Garrett hatte bereits vor dem Kampf gesagt, diese WM komme für May zu früh. 15 Kämpfe, auch wenn alle gewonnen wurden, sind tatsächlich nicht viel. „Im nachhinein“, sagt nun Nartz, „sind es fünf zuwenig.“ Maske hatte 19. Er wurde 1988 Olympiasieger und fünf Jahre später Profiweltmeister. Mays Olympiasieg datiert aus dem Jahre 1992.
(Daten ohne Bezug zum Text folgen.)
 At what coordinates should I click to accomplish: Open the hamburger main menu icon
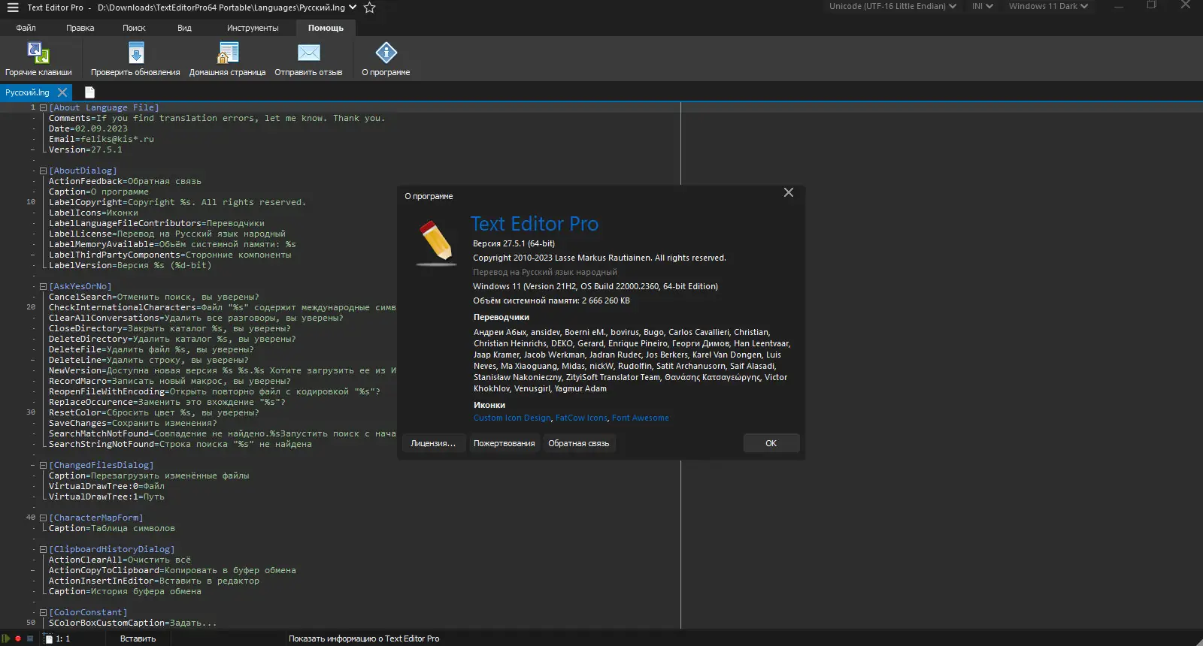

Allerdings ist ein Jahr eben ein Jahr. May ist knapp 27, aber er selbst mochte nicht mehr warten. Er hatte jahrlang zugesehen, wie Maske und Schulz um die Titel boxten. Jetzt tun sie es (bald) nicht mehr, also war andererseits ein Bedarf da, den etwa der RTL-Chefredakteur Hans Mahr in den Tagen von Mallorca auch gar nicht verschwiegen hatte. RTL hat ein Anliegen. Dieses Anliegen ist, „den Menschen einen neuen Star zu vermitteln“. Dafür hatte man, auch mangels Alternativen, den stillen May ausgesucht, dafür war man mit Sack und Pack nach Palma gekommen, um den neuen Mann an einem neuen Ort mit „ein bisserl Flair“ (Mahr) einzuführen.

Jetzt steht man da. Für diesmal haben 7,23 Millionen zugekuckt. Das ist gut. Der Plan aber, mit einem Weltmeister May mittelfristig arbeiten zu können, ist geplatzt. „Wir brauchen Events“, sagt aber Mahr. Und er sagt: „Der Rocky ist zweifelsfrei einer, der Events schaffen kann.“ Mays Trainer John Smith verstieg sich nach dem Kampf in den apokalyptischen Satz, man habe „heute den neuen Rocchigiani gesehen“. Was immer er damit sagen wollte, May braucht nach diesen Schlägen sowieso eine lange Pause, und daß er der Rocky ist, von dem Mahr spricht, ist nicht anzunehmen.

Da ist vielleicht nur gut, daß der alte Graciano Rocchigiani auch auf Mallorca weilte. Die einleitenden Maßnahmen sind längst getroffen. Jetzt wird es Zeit, den Kontakt mit ihm noch zu intensivieren.